** Opening Page extract block **

Dynamic Residue Interaction Network

The standalone version of RING 2.0 program was used for calculation of residue interaction network (RIN)17. Five types of non-covalent interactions, including hydrogen bond, van der Waals, salt bridge, π-π and cation-π interactions were considered. Each of the 156,000 structures was converted to a graph with residues as its vertices and the pairwise interactions of the residues as its edges. There could be different edges between a pair of residues due to different types of non-covalent interactions. For each type of interaction, a separate adjacency matrix of a RIN graph denoted as A ij (t) was considered. From time series of A ij (t), the maximum interaction life time, \({{\rm{\Gamma }}}_{{ij}}\), was then calculated according to equation (1) to build the DRIN matrix denoted as \({\rm{\Gamma }}\) for each type of non-covalent interactions.

$${{\rm{\Gamma }}}_{ij}={\rm{\arg }}\,{{\rm{\max }}}_{\tau }\{\exists {\tau }_{0}:(\underset{t={\tau }_{0}}{\overset{\tau +{\tau }_{0}-1}{{\rm{\Pi }}}}{A}_{ij}(t))=1\}$$
(1)

** Closing Page extract block **

◆ Exercise set ◆
[a] Which five types of non-covalent interactions does the dynamic residue interaction network text consider?
[b] Resume the dynamic residue interaction network text, starting right after equation (1).
The records that follow the text come from a different source.

** Opening Provided records block **

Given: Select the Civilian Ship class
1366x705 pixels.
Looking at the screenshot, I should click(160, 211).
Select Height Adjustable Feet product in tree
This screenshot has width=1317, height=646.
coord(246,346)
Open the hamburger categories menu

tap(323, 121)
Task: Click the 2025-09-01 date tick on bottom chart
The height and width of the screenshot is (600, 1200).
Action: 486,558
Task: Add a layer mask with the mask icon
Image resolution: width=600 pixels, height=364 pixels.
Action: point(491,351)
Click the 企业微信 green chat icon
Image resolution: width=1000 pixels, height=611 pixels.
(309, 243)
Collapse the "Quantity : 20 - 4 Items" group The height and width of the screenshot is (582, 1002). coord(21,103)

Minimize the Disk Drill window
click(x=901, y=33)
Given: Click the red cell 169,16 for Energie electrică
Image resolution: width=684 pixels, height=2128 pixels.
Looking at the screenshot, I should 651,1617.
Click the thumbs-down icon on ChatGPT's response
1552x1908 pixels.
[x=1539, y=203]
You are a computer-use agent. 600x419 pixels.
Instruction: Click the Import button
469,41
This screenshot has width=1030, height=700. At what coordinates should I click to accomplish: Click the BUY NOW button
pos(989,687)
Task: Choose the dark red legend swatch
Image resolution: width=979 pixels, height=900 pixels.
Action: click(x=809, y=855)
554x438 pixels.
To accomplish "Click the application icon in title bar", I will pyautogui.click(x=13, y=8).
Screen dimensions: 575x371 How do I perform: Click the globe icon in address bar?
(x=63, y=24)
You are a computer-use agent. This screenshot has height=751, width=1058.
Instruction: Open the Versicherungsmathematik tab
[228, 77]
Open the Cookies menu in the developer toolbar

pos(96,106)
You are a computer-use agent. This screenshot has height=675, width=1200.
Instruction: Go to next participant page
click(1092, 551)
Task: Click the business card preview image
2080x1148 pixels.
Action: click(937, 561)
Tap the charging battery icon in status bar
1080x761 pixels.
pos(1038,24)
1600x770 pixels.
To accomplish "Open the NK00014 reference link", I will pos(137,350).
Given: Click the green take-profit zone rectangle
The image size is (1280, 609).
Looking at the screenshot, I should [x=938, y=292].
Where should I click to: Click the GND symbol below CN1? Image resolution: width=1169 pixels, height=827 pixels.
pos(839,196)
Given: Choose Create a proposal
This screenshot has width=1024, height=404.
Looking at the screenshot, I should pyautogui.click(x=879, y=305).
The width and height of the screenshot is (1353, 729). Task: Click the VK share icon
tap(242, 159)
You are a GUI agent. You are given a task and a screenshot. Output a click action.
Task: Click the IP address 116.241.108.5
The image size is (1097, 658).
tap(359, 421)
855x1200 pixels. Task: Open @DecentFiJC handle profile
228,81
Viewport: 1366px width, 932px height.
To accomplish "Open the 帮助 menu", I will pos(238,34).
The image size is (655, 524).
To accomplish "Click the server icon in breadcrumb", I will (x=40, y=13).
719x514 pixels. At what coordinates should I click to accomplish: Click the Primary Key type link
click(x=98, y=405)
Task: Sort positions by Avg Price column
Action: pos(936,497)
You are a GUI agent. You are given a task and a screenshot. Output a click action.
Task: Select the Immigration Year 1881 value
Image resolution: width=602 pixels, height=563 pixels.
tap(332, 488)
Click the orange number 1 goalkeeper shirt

** Closing Provided records block **

◆ Exercise answers ◆
[a] Hydrogen bond, van der Waals, salt bridge, π-π and cation-π interactions.

[b]
By this definition, for each type of interaction, 156,000 RIN graphs were compiled to two single DRIN graphs for each of the ox- and red-hPDI systems. To highlight the differences between the oxidized and reduced states, we computed the differential DRIN graph \({\rm{\Delta }}\) with adjusted weights that represented the fold change of Γ ij values between ox- and red-hPDI systems. The elements of the differential DRIN matrix Δ were computed for each type of interaction as equation (2):

$${{\rm{\Delta }}}_{ij}={{\rm{l}}{\rm{o}}{\rm{g}}}_{2}(\frac{{{\rm{\Gamma }}}_{ij}^{ox}+\varepsilon }{{{\rm{\Gamma }}}_{ij}^{{\rm{r}}{\rm{e}}d}+\varepsilon })$$
(2)

where ε is a small positive value, which is considered to prevent the division by zero. By considering a cutoff on the absolute values of Δ ij , we could identify the pairs of residues that had a significant alternated pattern of interactions between the ox and red states. For visualization and analysis purposes Cytoscape 3.3.039 was used and differential DRIN graphs obtained for different types of interactions were merged together in a single graph with different edge styles.